How engaged is the sheriff's office? How engaged is the local county? Do they know who their contractor is, and do they have a sense of who that person is, and what their contract is like? This is a big thing because as The Pew Charitable Trusts has found only about a third of requests for proposals that they studied actually had any kind of performance requirements for their contractor to follow for these types of jail health care contracts. For the other two thirds, there is no way to really measure other than what the company is saying they would do. So, because of that there's no way to penalize them if they're not. 

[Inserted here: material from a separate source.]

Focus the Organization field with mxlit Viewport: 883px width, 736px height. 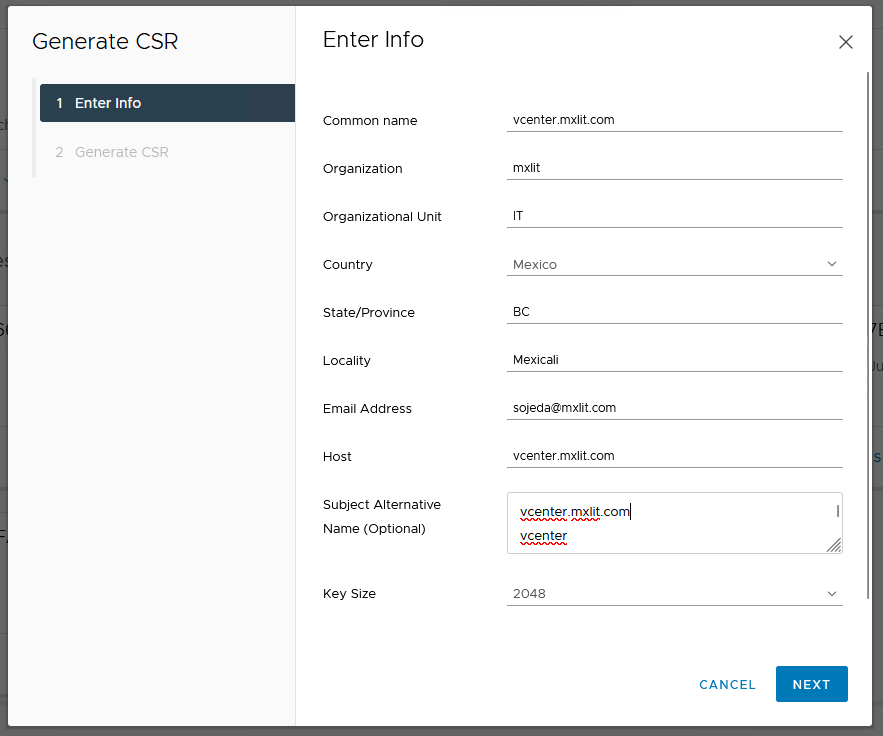pos(674,168)
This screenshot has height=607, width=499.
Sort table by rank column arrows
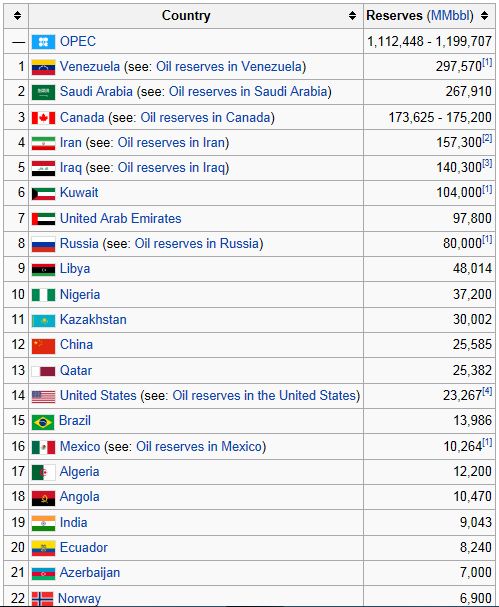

She adds that without those checks and balances, the challenge for holding correctional health care provider companies accountable is only going to get worse. As Wellpath continues to increase its market share, the story of Forsyth County is one she anticipates seeing in more and more counties across the country, especially where one contractor is the only show in town.

With this company only becoming larger, it remains to be seen whether more counties have the experience that Forsyth did where they received a single response and are hurting for choice. They're feeling like they're not sure about what the best course of action is and maybe don't feel like they have all the information that they need to make an informed — fully informed — decision about what model will be best for the inmates under their custody. It's hard to say what is going to happen other than that Wellpath is going to continue to grow and I think counties are going to continue to sort of get more wise to how they can protect themselves and really get the services that they are in fact paying for. 

 

EDITOR'S NOTE: This transcript was lightly edited for clarity.